Projekt Nachtleben
Unser Autor Anton Kuzema reflektiert seine exzessive Clubvergangenheit und schreibt dabei über Sex in Clubs, feuerspeiende Drachen und Stefanie Giesinger.
Anton Kuzema — 01/10/23, 02:23 PM
Bloss Schall und Rauch? Ein Rückblick auf eine Ausgangskarriere.
In Antons Clubkarriere passten rund 2634 Drinks.
Du warst in den letzten 10 Jahren 624-mal in einem Club. Du hast insgesamt 411 Stunden angestanden. Du hast umgerechnet 20’728 Franken ausgegeben. Du hast insgesamt 2634 Drinks getrunken. Du hast 0 langfristige Freund*innenschaften geschlossen. Du warst 2413 mal pissen. Du hattest 2-mal Sex. Du warst 2-mal in körperliche Auseinandersetzungen verwickelt. Du hast 0-mal erbrochen.

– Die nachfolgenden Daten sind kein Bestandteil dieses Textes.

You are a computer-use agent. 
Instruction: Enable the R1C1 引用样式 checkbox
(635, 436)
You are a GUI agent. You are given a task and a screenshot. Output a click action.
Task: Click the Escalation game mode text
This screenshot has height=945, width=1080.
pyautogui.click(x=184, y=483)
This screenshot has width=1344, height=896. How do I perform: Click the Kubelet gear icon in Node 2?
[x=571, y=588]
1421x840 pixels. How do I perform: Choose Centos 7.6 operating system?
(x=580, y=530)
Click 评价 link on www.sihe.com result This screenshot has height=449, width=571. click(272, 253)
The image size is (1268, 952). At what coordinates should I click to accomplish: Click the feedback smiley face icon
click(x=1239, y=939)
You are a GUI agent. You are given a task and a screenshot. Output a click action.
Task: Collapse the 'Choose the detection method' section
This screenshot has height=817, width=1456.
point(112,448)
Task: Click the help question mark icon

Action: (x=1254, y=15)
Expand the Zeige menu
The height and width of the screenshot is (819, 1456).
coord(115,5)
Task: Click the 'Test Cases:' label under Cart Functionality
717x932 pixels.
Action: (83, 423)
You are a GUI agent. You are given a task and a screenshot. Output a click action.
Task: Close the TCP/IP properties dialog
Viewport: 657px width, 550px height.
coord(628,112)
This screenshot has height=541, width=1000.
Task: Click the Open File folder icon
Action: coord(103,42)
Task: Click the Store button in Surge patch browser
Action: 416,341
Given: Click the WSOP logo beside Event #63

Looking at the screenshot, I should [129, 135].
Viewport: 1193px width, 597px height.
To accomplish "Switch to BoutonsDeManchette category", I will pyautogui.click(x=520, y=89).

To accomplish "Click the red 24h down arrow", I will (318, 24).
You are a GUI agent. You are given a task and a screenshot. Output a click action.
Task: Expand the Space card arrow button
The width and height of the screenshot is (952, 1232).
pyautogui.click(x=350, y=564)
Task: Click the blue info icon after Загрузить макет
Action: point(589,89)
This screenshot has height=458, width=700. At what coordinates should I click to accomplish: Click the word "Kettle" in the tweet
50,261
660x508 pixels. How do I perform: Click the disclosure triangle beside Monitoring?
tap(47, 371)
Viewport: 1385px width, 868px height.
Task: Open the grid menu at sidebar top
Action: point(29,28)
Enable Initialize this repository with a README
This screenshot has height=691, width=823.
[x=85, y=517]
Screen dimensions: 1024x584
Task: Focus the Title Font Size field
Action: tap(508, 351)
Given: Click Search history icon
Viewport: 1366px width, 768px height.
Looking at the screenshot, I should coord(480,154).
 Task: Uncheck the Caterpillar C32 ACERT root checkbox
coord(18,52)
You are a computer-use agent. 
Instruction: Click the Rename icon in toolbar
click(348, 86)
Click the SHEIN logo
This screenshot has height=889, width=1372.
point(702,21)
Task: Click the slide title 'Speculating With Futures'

Nahe am Wasser gebaut: Kater Blau in Berlin.
Ich klettere mit zwei weiteren Freunden in einen Club. Vor dem Club legt ein Boot an. Daneben ist eine Baustelle. Einer meiner Freunde fällt ins Wasser. Er tanzt 5 Stunden lang mit einer triefenden Hose.
Keine Kleider, kein Problem: In Sex-Positiv-Clubs gibt es nichts zu verbergen.
Als ich 18 Jahre alt war, kam ich das erste Mal mit halb-öffentlicher Sexualität in Kontakt. In Sex-Positiv-Clubs wird eine Kultur zelebriert, in der Nacktsein und sexuelle Aktivitäten innerhalb des Clubs gestattet sind. Im Vordergrund steht aber dennoch die Musik und das Tanzen. An diesem Abend sind ausnahmslos alle Barkeeper*innen nackt. Auch viele der Gäste sind nackt, halbnackt und tragen netzartige Kleidung, Lederfetzen und industrielle Ketten um ihre Körper. Ohne gleich von einer sexuellen Befreiung zu sprechen, denn sexistische Momente gibt es auch hier, haben mich solche Clubs für eine offene Körperkultur begeistert.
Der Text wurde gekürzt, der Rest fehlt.